■ **Exercise description**
Rewrite the listing below, replacing "surname" with "family name" and leaving everything else as is. Omit the pictures from your output.

■ **Input for this task**
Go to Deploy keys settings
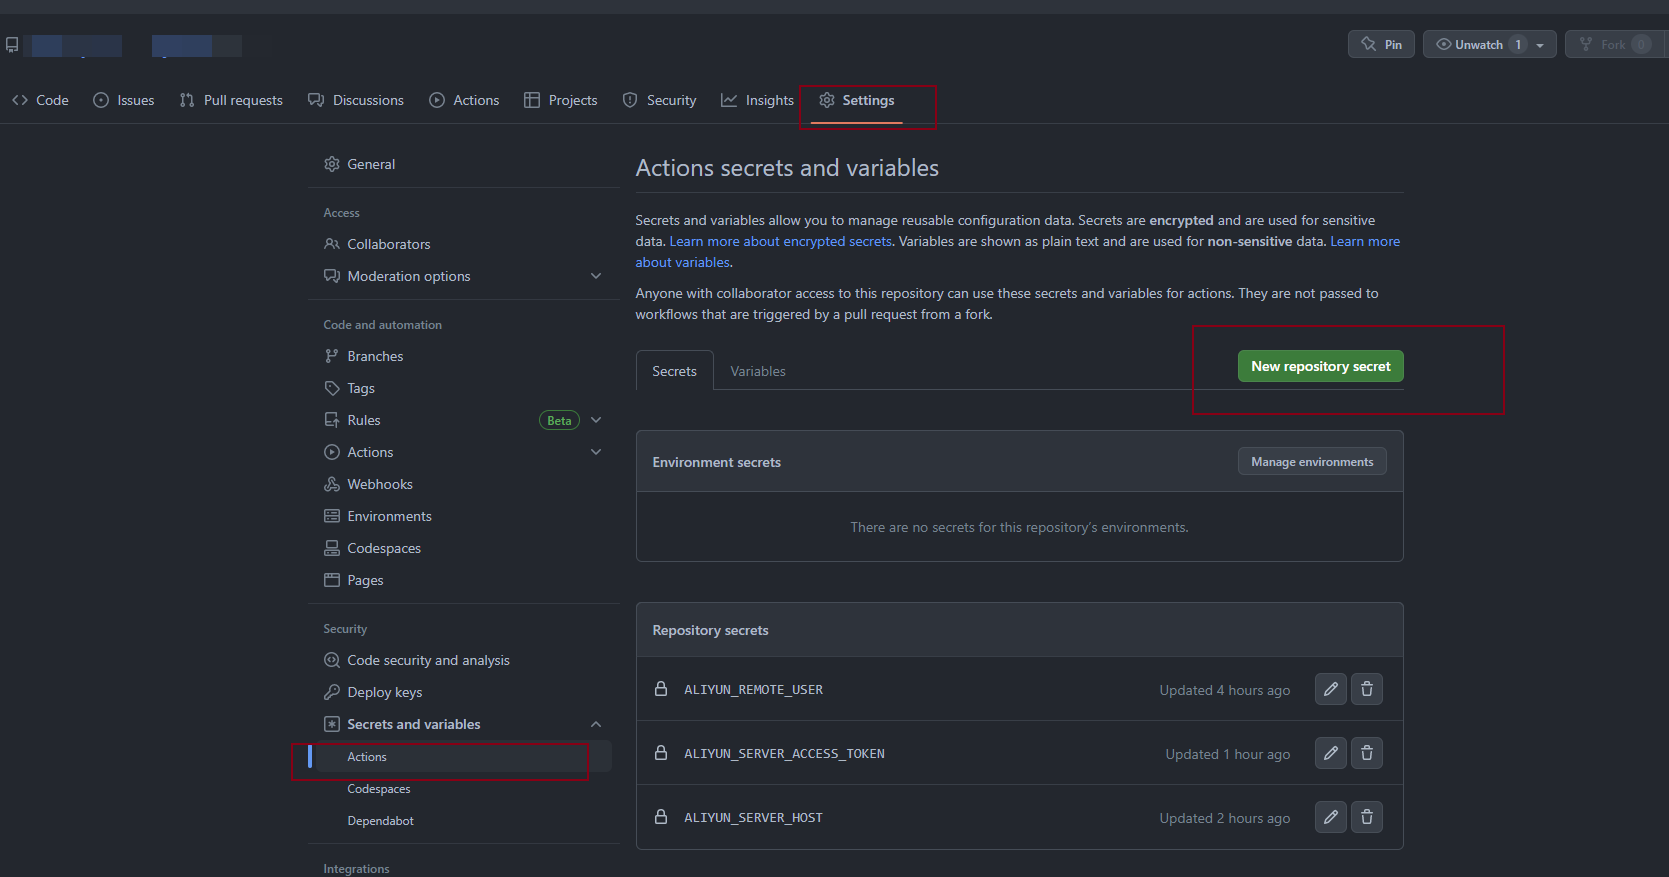This screenshot has height=877, width=1669. pyautogui.click(x=384, y=692)
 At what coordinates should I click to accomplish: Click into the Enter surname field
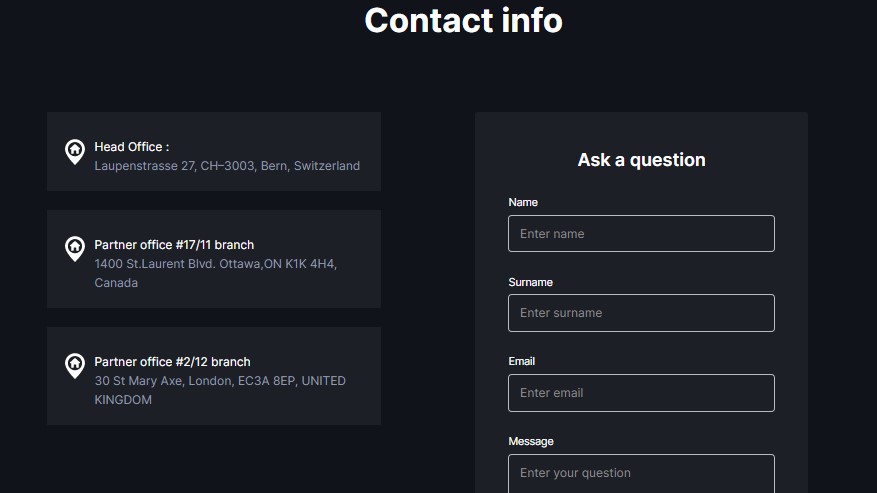point(641,313)
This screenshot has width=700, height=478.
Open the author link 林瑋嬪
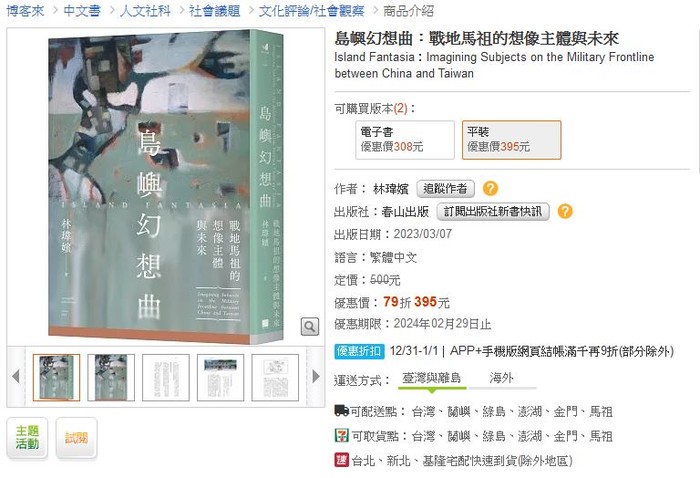(391, 189)
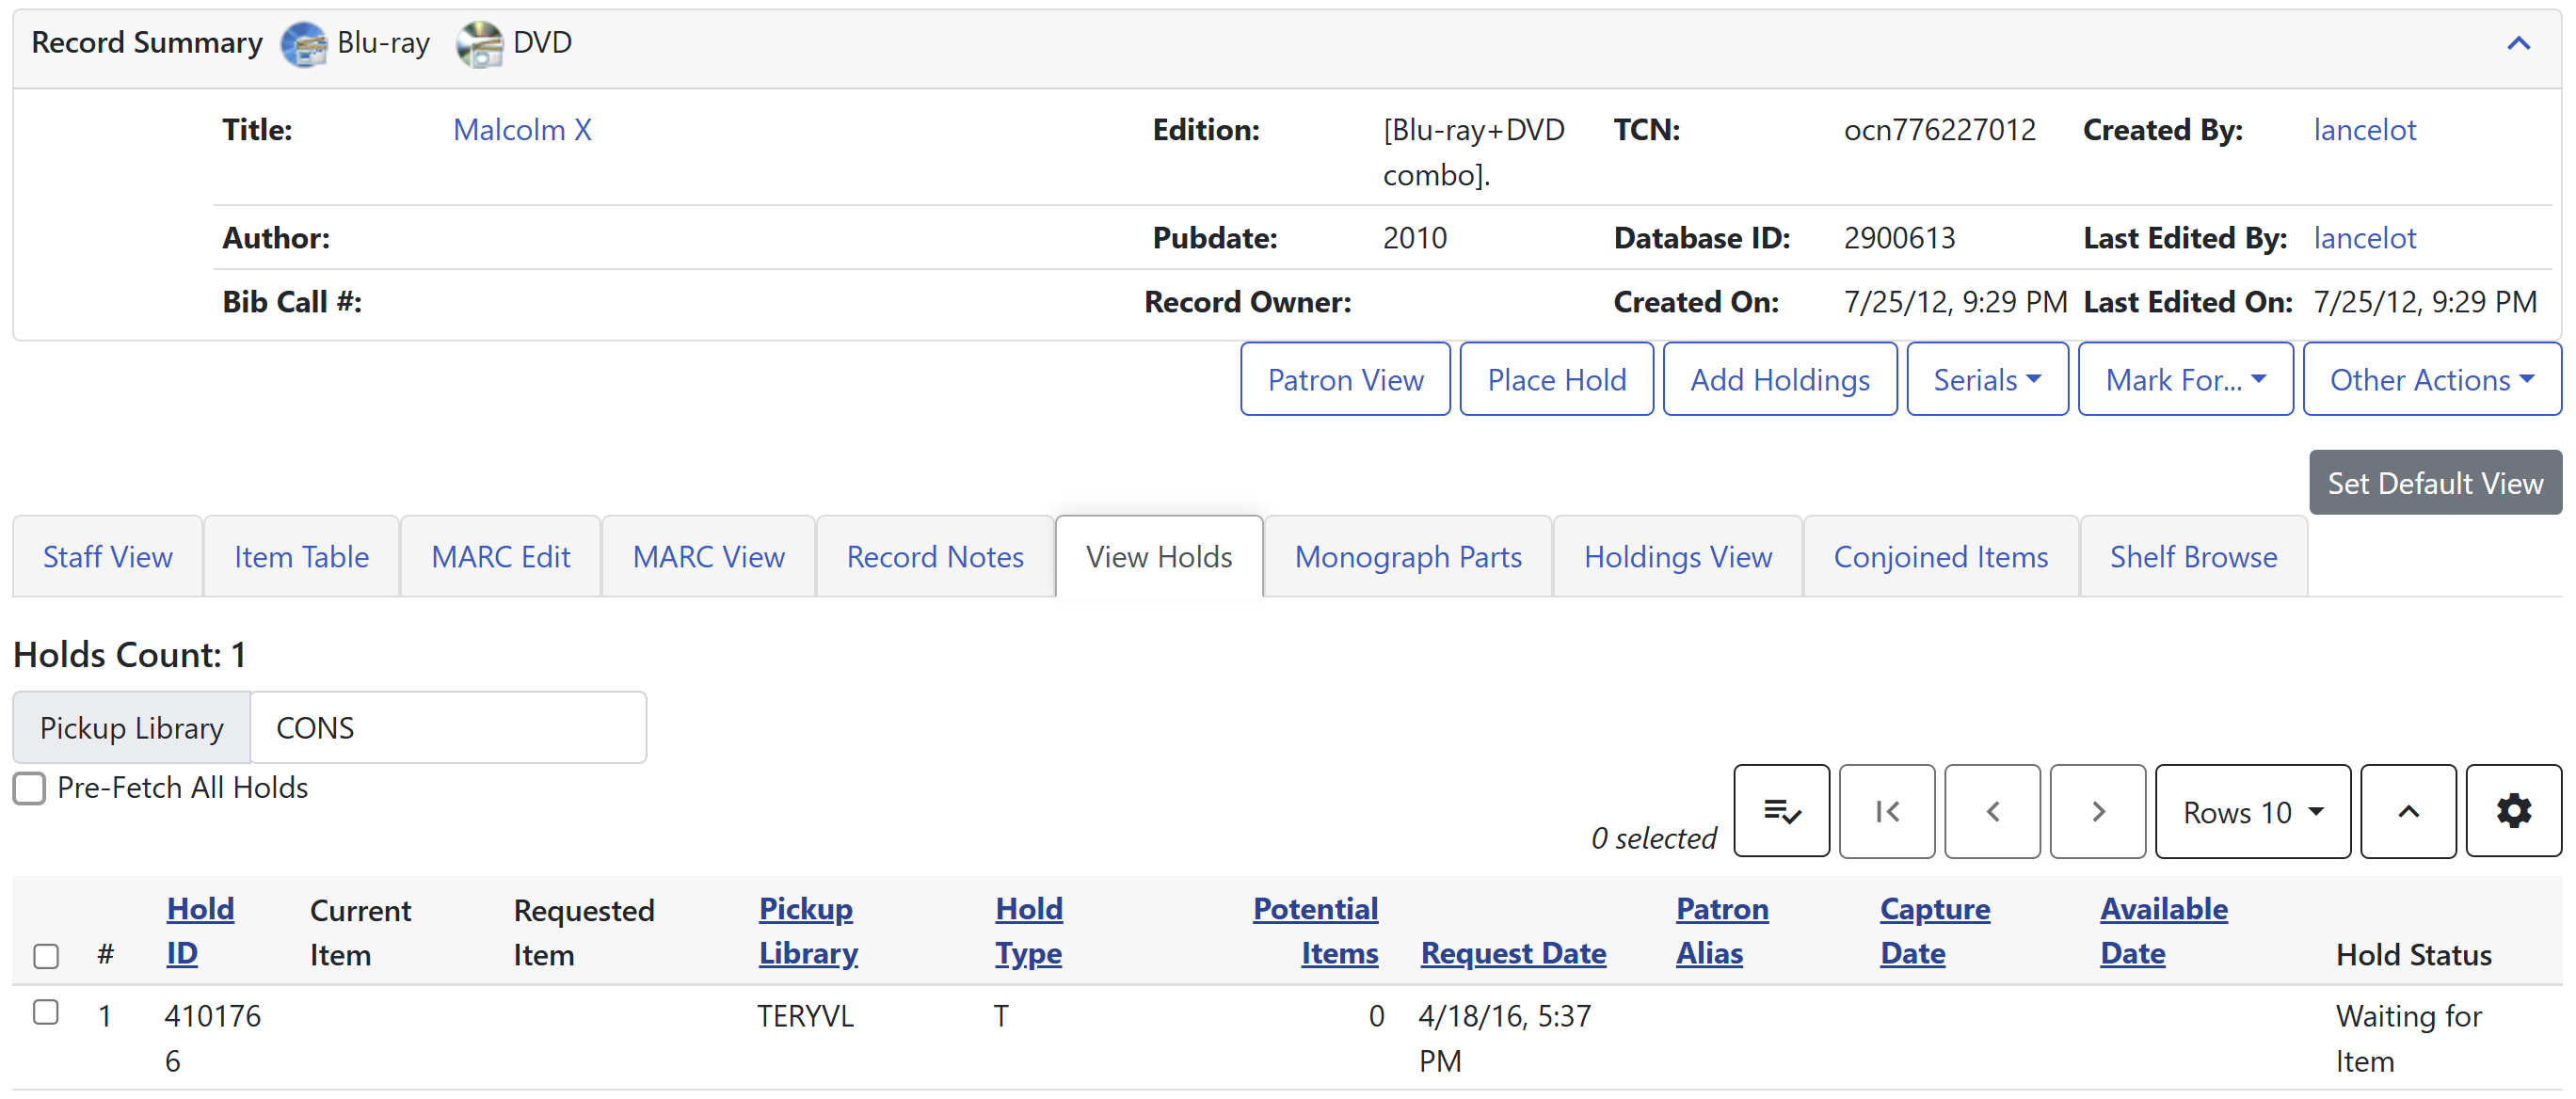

■ **Written solution**
Go to Deploy keys settings
This screenshot has height=877, width=1669. pyautogui.click(x=384, y=692)
 At what coordinates should I click to accomplish: Click into the Enter family name field
point(641,313)
This screenshot has width=700, height=478.
Open the author link 林瑋嬪
(391, 189)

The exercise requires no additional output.